Recently, companies and public entities are increasingly announcing timelines to become carbon neutral effectively reducing their greenhouse gas emissions to zero. In many cases this will be challenging, and an emissions residual will remain, after interventions have been done to increase energy efficiency and reduce emissions.
The easiest and arguably often the only way to offset these remaining emissions residuals is to purchase carbon offsets. But what exactly are carbon offsets?
Carbon offsets are commoditized “avoided” or “removed” greenhouse gas (GHG) emissions that are bundled together in units of tons of CO2 equivalent (tCO2e). These units are then often certified and sold off to polluters looking to neutralize their own carbon emissions.
Carbon offsets have been around for a while.

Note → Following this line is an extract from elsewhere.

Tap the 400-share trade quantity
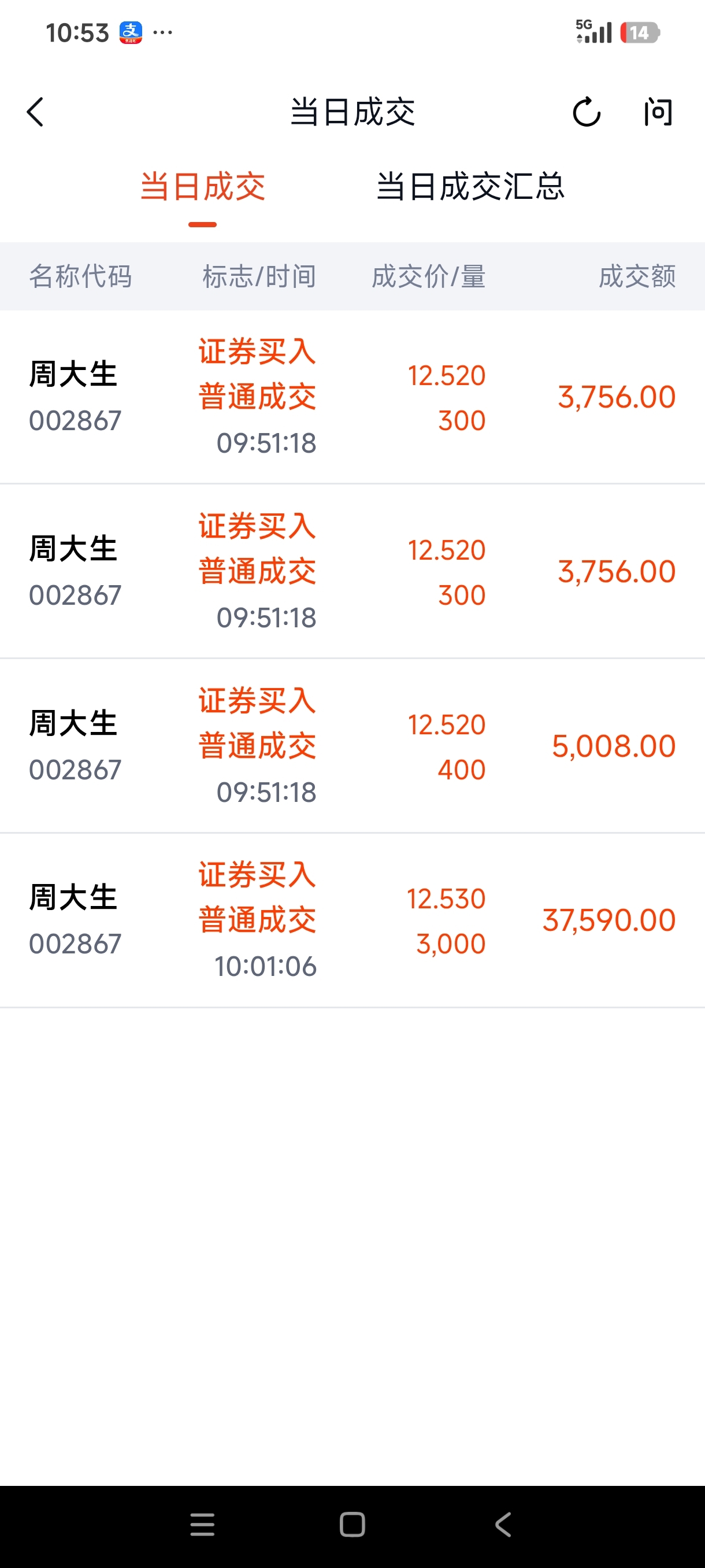The width and height of the screenshot is (705, 1568). click(461, 770)
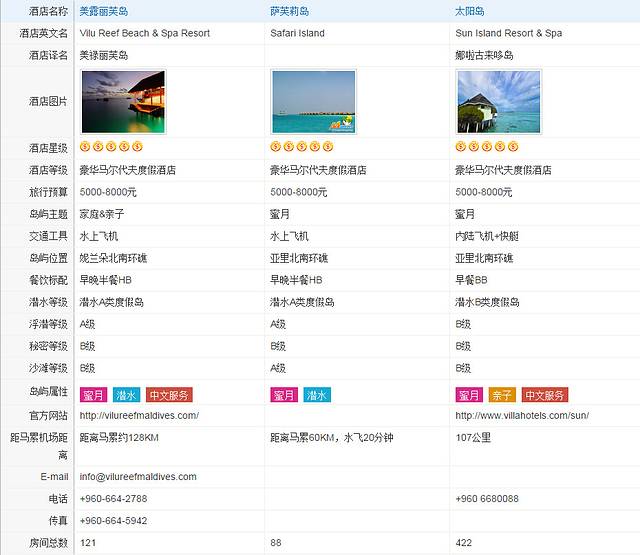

They started their existence under the Kyoto protocol, which allowed industrialized nations to “buy” emissions reductions from developing countries to offset their own greenhouse gas pollution. After a number of scandals and scams involving carbon offsets their reputation is somewhat dented, especially because over 99% of offsets today are “emissions avoidances”, which avoid emitting carbon by protecting ecosystems, enhance energy efficiency or increase tree planting.
Despite this murkiness in terms of actual impact on greenhouse gas emissions offsets can in principle be a great tool to monetize nature and its ecosystem services, finance efficiency enhancements and incentivize environmental protection.